Spray guns spit* when they get worn out. I would be surprised if that has anything to do with the specific tip being used unless we’re talking about spitting as a result of clogging. In that case smaller tips are going to clog more and cause “spitting” when the clog happens. 

Like Mike said, check for contaminates in the needle assembly. If that doesn’t work, repack the gun. If you have a cheap gun that can’t be repacked, it’s time for a new one if you don’t want it to spit. 

* by “spit” I’m assuming that you mean blobs of paint coming out when you depress or release the trigger. In my experience this is always caused by a worn needle assembly, contamination, or improper calibration of the assembly. I suspect the specific tip is a red herring in trying to solve this problem. 


Sent from my iPhone using Tapatalk


----------



## coldcalpaintr (Nov 28, 2016)

Jmayspaint said:


> Spray guns spit* when they get worn out. I would be surprised if that has anything to do with the specific tip being used unless we’re talking about spitting as a result of clogging. In that case smaller tips are going to clog more and cause “spitting” when the clog happens.
> 
> Like Mike said, check for contaminates in the needle assembly. If that doesn’t work, repack the gun. If you have a cheap gun that can’t be repacked, it’s time for a new one if you don’t want it to spit.
> 
> ...


In my case I used a nearly new contractor's gun that shot some water based primer just fine before switching to a heavier latex (cleaning in between). I haven't disassembled it, but I don't know if there's a point since it's nearly new.


----------



## Jmayspaint (Mar 26, 2013)

Short of disassembly, it sometimes helps to adjust the needle all the way in then back it out a little at a time until it seats like you want it to. 

Sometimes that’ll clear a minor blockage just by pushing it out. 

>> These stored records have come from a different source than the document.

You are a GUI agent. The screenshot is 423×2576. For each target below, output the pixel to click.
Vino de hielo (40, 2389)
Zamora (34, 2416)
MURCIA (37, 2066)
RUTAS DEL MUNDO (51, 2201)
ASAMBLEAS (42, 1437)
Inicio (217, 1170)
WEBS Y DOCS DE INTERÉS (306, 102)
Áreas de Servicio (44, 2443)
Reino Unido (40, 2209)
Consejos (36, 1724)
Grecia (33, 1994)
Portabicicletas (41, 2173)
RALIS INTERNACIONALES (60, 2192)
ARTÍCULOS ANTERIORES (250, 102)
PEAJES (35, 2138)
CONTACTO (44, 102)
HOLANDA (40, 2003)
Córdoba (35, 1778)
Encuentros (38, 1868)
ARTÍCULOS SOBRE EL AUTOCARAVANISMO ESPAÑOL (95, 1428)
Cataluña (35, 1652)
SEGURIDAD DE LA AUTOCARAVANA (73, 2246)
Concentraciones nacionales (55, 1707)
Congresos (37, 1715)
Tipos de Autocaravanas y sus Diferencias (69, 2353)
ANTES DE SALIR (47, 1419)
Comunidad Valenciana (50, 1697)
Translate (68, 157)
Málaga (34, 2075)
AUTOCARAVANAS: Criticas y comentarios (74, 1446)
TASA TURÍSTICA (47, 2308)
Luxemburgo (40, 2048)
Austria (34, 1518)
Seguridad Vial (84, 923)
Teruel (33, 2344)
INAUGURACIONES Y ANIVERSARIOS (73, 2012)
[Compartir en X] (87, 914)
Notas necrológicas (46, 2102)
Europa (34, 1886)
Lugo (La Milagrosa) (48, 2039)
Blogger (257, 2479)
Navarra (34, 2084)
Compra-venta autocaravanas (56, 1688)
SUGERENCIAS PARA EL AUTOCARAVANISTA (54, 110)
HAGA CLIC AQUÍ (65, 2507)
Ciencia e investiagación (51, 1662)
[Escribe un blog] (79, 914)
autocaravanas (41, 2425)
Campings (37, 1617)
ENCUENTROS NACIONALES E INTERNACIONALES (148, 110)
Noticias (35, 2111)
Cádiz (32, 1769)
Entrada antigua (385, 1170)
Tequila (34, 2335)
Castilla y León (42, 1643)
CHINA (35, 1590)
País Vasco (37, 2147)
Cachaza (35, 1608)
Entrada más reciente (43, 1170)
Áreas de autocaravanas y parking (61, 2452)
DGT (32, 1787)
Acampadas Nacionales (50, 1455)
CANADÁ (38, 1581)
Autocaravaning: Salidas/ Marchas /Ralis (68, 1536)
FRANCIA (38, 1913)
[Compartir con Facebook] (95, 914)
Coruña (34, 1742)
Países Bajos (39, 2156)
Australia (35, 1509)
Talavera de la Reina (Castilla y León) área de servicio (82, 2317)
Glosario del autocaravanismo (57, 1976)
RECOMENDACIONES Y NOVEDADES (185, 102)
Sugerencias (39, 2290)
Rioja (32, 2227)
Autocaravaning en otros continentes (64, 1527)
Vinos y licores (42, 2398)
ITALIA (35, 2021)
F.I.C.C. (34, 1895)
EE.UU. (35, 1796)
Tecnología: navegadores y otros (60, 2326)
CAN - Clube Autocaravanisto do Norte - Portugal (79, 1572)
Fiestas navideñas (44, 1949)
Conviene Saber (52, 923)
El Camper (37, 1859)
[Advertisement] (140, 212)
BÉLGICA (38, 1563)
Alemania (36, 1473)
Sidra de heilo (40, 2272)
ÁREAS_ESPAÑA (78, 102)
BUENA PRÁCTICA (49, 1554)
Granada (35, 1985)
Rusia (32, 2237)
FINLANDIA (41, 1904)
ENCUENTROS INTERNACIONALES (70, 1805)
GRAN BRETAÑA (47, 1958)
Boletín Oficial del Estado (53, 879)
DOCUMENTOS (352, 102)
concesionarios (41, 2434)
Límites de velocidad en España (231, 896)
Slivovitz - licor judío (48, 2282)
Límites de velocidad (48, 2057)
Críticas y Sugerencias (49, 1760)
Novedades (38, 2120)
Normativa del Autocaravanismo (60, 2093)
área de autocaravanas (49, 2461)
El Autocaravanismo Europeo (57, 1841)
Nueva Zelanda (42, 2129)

Sent from my iPhone using Tapatalk


----------



## MikeCalifornia (Aug 26, 2012)

I got spitting today, just like the OP. Was spraying my favorite enamel, SW ProIndustrial Acrylic in black on doors. The doors had five glass inserts, shaker style, so I had to spray the inside edges first then the faces, every trigger squeeze was a small droplet or two that flew out. The tip looked clean and no buildup, not sure how that happens in such a small tip. Almost like not quite enough pressure to force the paint out quick enough to atomize. I turned up the pressure slightly but did not help.


----------



## coldcalpaintr (Nov 28, 2016)

I sprayed another coat with the tip again today after adjusting my gun needle, cleaning everything again, and trying with a lot more pressure. No difference. IMO, this tip just doesn't spray heavier paints well.


----------



## RH (Sep 7, 2010)

coldcalpaintr said:


> I sprayed another coat with the tip again today after adjusting my gun needle, cleaning everything again, and trying with a lot more pressure. No difference. IMO, this tip just doesn't spray heavier paints well.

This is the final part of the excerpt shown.